* [What you have to do]: Going down the data below, set down exactly the line with "Task: Click the Поиск search field" and each line after it through the line with "The width and height of the screenshot is (1366, 768)."; no other lines.

Dataset entries
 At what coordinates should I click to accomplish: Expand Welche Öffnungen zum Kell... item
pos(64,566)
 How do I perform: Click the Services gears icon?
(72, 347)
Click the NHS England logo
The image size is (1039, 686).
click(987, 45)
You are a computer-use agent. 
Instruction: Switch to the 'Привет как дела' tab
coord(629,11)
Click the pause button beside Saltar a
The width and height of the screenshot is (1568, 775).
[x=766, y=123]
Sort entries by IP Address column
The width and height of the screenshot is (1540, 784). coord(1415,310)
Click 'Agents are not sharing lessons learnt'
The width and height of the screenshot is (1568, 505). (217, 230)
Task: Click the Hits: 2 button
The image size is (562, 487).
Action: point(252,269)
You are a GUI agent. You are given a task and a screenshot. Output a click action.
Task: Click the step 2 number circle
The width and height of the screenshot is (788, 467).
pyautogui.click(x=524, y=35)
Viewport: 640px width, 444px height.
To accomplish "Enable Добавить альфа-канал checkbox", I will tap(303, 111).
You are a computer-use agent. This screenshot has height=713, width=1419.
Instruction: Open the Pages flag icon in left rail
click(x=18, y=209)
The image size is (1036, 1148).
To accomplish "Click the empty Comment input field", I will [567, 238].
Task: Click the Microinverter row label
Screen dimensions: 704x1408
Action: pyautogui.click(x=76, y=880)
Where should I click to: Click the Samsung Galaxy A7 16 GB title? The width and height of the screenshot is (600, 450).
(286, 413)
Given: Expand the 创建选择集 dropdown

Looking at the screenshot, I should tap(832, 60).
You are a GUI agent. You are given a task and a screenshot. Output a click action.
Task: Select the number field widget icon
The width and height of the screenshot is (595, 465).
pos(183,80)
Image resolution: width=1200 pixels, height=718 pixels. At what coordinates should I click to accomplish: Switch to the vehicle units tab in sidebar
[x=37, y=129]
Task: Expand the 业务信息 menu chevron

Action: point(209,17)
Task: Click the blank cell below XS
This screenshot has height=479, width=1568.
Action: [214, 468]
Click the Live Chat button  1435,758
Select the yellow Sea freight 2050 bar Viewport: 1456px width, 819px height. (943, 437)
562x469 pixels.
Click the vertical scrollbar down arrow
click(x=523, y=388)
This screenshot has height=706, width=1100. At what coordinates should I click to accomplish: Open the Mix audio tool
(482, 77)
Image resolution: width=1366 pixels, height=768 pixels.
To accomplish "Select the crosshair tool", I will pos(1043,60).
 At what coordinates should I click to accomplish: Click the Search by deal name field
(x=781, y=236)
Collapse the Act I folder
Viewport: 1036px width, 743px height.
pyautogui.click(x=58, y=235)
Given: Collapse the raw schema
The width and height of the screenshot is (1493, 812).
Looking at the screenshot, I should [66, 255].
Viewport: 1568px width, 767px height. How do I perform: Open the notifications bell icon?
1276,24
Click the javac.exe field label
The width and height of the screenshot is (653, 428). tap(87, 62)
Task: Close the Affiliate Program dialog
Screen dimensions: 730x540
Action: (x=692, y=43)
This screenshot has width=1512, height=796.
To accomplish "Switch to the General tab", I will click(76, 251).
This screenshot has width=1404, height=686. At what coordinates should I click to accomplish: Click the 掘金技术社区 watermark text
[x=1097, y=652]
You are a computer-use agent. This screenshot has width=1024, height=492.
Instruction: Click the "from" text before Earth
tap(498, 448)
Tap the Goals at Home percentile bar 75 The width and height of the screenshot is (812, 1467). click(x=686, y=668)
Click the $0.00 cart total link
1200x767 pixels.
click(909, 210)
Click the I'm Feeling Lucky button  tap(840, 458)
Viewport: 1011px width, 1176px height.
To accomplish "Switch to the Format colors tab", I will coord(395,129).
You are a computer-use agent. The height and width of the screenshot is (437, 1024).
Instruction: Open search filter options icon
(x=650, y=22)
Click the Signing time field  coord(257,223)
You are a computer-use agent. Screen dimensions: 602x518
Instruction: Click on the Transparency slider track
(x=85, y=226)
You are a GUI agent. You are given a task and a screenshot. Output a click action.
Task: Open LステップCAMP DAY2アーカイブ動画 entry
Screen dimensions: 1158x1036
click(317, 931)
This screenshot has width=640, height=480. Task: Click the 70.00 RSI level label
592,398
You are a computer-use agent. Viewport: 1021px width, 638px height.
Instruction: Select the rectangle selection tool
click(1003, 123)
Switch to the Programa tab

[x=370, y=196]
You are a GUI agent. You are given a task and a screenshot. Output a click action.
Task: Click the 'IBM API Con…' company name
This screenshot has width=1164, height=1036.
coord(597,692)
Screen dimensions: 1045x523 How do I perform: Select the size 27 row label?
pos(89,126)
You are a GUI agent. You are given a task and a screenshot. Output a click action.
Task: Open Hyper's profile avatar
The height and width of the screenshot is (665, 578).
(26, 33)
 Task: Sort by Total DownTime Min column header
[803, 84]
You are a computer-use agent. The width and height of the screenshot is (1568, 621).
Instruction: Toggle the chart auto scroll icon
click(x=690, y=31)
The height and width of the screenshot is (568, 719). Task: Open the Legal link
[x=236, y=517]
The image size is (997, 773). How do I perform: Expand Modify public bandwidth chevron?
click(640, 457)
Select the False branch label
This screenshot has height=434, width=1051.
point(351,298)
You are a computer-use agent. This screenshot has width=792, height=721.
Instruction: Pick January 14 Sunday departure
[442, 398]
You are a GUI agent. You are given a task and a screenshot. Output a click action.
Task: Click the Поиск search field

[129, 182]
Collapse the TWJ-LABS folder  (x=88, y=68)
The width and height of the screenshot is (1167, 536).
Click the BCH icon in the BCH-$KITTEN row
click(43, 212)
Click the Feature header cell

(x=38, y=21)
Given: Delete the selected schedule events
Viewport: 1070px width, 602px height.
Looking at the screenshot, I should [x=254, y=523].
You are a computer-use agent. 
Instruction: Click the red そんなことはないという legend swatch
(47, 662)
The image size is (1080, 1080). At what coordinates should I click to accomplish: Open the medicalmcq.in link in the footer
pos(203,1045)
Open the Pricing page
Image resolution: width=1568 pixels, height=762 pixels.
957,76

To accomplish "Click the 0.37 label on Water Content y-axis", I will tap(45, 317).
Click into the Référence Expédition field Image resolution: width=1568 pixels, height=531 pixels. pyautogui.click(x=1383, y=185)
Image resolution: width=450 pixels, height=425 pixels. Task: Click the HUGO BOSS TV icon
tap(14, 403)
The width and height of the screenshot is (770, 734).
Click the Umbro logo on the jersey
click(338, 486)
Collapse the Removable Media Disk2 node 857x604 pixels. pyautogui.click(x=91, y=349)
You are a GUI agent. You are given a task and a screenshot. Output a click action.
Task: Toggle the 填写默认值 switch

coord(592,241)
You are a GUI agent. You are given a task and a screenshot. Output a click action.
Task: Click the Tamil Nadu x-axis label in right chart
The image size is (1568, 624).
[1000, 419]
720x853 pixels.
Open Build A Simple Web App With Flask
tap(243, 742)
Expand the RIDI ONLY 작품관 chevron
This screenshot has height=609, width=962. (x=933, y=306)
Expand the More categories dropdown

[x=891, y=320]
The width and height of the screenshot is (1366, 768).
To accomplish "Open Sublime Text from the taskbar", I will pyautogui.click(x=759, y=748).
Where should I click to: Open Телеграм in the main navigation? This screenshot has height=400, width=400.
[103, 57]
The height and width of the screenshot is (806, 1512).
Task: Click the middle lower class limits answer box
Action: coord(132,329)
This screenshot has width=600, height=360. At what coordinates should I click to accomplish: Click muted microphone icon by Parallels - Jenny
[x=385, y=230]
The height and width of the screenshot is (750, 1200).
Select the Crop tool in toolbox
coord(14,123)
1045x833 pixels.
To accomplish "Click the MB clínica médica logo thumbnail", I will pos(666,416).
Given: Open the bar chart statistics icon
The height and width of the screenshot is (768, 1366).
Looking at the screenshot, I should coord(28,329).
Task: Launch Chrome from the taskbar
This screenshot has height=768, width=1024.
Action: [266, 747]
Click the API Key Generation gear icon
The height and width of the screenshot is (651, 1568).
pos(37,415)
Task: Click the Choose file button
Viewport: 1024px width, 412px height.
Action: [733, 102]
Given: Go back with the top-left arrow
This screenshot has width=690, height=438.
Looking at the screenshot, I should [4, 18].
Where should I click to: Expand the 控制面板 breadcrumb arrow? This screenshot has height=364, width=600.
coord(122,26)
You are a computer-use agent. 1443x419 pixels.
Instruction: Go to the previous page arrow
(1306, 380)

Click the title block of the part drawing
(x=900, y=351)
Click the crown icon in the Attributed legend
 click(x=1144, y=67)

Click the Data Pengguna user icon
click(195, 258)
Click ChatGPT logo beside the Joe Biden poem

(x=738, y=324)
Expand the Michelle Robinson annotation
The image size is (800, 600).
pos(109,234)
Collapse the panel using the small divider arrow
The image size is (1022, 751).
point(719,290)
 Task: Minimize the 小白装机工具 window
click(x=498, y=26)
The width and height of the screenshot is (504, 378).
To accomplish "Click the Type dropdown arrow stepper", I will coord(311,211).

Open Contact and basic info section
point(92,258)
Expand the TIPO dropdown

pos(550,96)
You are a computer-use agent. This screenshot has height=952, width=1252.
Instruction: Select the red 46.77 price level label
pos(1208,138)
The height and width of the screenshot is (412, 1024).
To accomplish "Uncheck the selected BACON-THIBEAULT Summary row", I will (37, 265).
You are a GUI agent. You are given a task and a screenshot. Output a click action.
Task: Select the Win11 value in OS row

* [Worked solution]:
Task: Click the Поиск search field

[129, 182]
Collapse the TWJ-LABS folder  (x=88, y=68)
The width and height of the screenshot is (1167, 536).
Click the BCH icon in the BCH-$KITTEN row
click(43, 212)
Click the Feature header cell

(x=38, y=21)
Given: Delete the selected schedule events
Viewport: 1070px width, 602px height.
Looking at the screenshot, I should [x=254, y=523].
You are a computer-use agent. 
Instruction: Click the red そんなことはないという legend swatch
(47, 662)
The image size is (1080, 1080). At what coordinates should I click to accomplish: Open the medicalmcq.in link in the footer
pos(203,1045)
Open the Pricing page
Image resolution: width=1568 pixels, height=762 pixels.
957,76

To accomplish "Click the 0.37 label on Water Content y-axis", I will tap(45, 317).
Click into the Référence Expédition field Image resolution: width=1568 pixels, height=531 pixels. pyautogui.click(x=1383, y=185)
Image resolution: width=450 pixels, height=425 pixels. Task: Click the HUGO BOSS TV icon
tap(14, 403)
The width and height of the screenshot is (770, 734).
Click the Umbro logo on the jersey
click(338, 486)
Collapse the Removable Media Disk2 node 857x604 pixels. pyautogui.click(x=91, y=349)
You are a GUI agent. You are given a task and a screenshot. Output a click action.
Task: Toggle the 填写默认值 switch

coord(592,241)
You are a GUI agent. You are given a task and a screenshot. Output a click action.
Task: Click the Tamil Nadu x-axis label in right chart
The image size is (1568, 624).
[1000, 419]
720x853 pixels.
Open Build A Simple Web App With Flask
tap(243, 742)
Expand the RIDI ONLY 작품관 chevron
This screenshot has height=609, width=962. (x=933, y=306)
Expand the More categories dropdown

[x=891, y=320]
The width and height of the screenshot is (1366, 768).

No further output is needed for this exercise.